Dignidad y aristocracia, términos enemigos en la realidad cubana. Entendiendo la aristocracia, no como el sistema político ideado por Platón y Aristóteles, quienes distinguían a la gente por su sabiduría y capacidad intelectual, sino más bien como el sistema cuyo poder político lo ejerce una clase privilegiada, la más pudiente. En el caso de Cuba, se habla de las aristocracias basadas en una sumisión inmoral, deslastrada del amor a su pueblo.
“El sector más encumbrado dentro de la sociedad cubana está conformado por altos oficiales de las Fuerzas Armadas Revolucionarias, el MININT y dirigentes de las instancias intermedias y altas de la burocracia castrista” señala el poeta y abogado, Roberto Jesús Quiñones Haces, en publicación para Cubanet.
Según retrata, las condiciones de vida y de trabajo que esta élite disfruta superan ampliamente a las del pueblo trabajador, que a duras pena puede comer. Tratar de ocupar un cargo partidista o gubernamental resulta atractivo para muchos oportunistas, quienes a falta de estructura moral, descubren su gran capacidad de subordinación a las injusticias oficiales, que pagan bien la obediencia.
“La inmensa mayoría de los cubanos fue educada en el respeto a la austeridad, la igualdad y el odio a la forma de vida no digo burguesa, sino siquiera acomodada. Por eso muchos ciudadanos se alarman al ver que sus magros salarios no les alcanzan para alimentarse sanamente, mientras estas personas viven de una forma que les resulta escandalosa, conforme a los principios de la revolución más justa del planeta, según afirman sus defensores”.
Otras élites aristócratas
A consideración de Quiñones Haces, existen también la aristocracia profesional y la obrera.
La primera, está integrada por los jueces, fiscales y aquellos graduados universitarios que prestan servicios en el Ministerio del Interior (MININT), conforman una parte de nuestra aristocracia profesional.
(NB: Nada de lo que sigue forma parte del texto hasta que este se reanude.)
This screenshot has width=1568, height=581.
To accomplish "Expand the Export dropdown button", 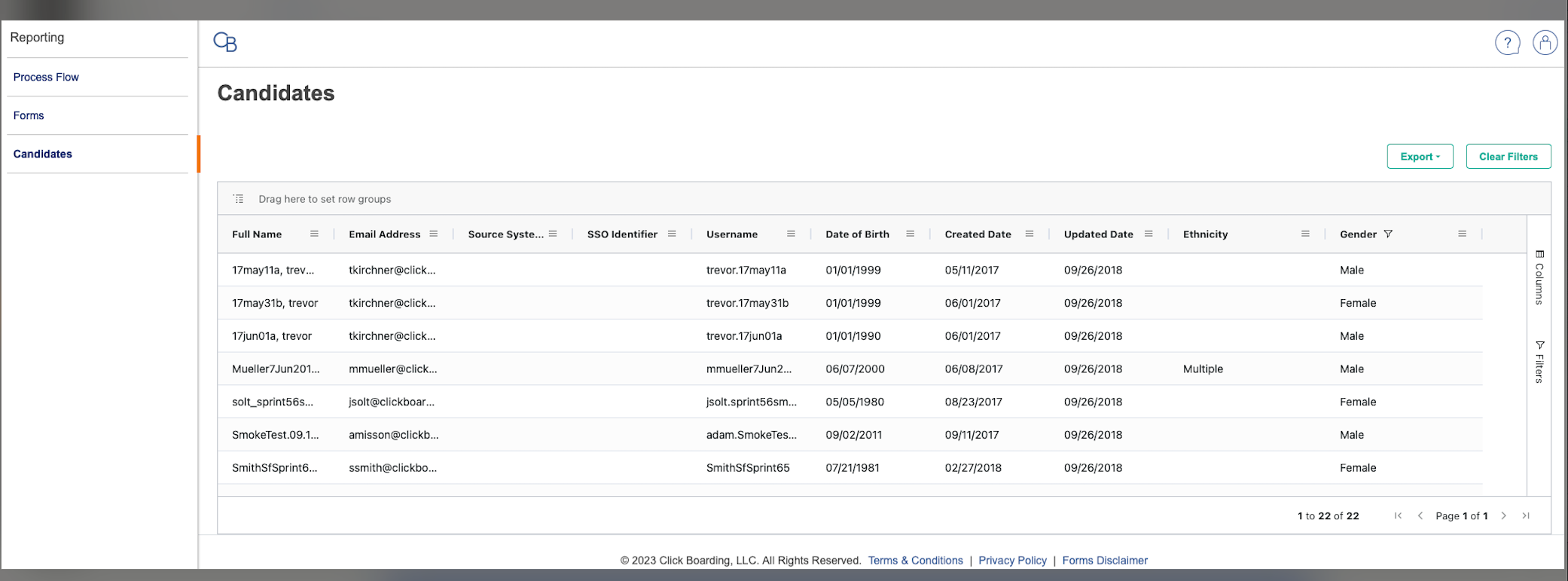I will tap(1420, 157).
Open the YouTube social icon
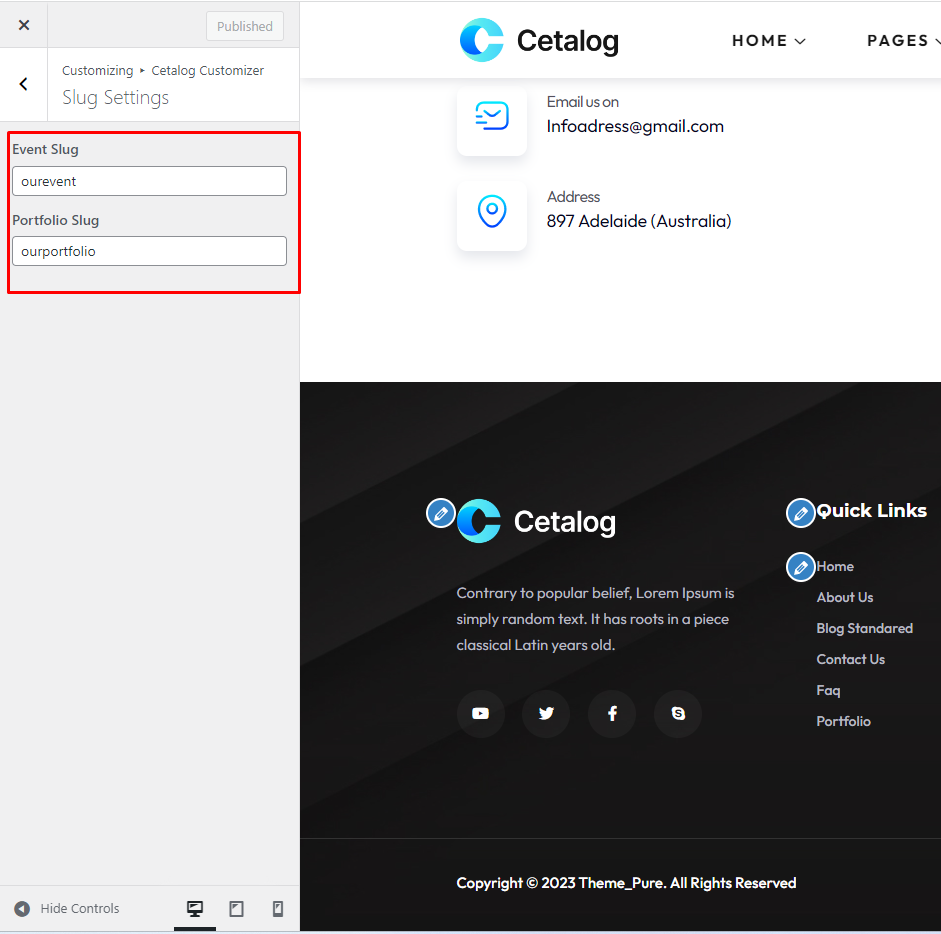The image size is (941, 934). click(481, 714)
“Hace algunos años, ante el éxodo de los profesionales de la administración de justicia hacia otras áreas, el Gobierno elevó el salario mensual de jueces y fiscales. Se trata de un salario muy superior al que reciben cientos de miles de profesionales que laboran en otros sectores. A ese beneficio se unen la asidua compra de alimentos, ropa y calzado a precios muy inferiores a los del mercado, la asignación de viviendas y vehículos y disfrutar vacaciones en centros turísticos de primer nivel”, explicó el abogado.
Mientras que la élite de la aristocracia obrera cubana está compuesta por ETECSA (Empresa de Telecomunicaciones de Cuba, S.A.), las tiendas de recaudación de divisas (TRD), la gastronomía, el comercio y el turismo, aunque muchos de sus empleados jamás podrán adquirir un vehículo o una buena casa, como ocurría en las clases privilegiadas antes de la revolución, donde sí había progreso.
“Los puestos de trabajo de estos sectores continúan siendo muy buscados. Razones habrá cuando en algunos de ellos los salarios son muy bajos. Ingresar en el sector turístico puede costar cientos y hasta miles de pesos convertibles. Casi todo aspirante a esas plazas debe pagarlas si quiere ser aceptado, pero la inversión se recupera pues las ganancias resultan fabulosas en comparación con los salarios que se pagan en otros sectores del país”.
El abogado agrega que en el sesenta aniversario del castrismo sus ideólogos casi no hablan de igualdad social, aunque el mensaje que continúan lanzando es bien claro:
“Quien quiera progresar debe cumplir sus reglas y mostrar sumisión absoluta. Gracias a Dios todavía hay cubanos que conocen la belleza de ser dignos”.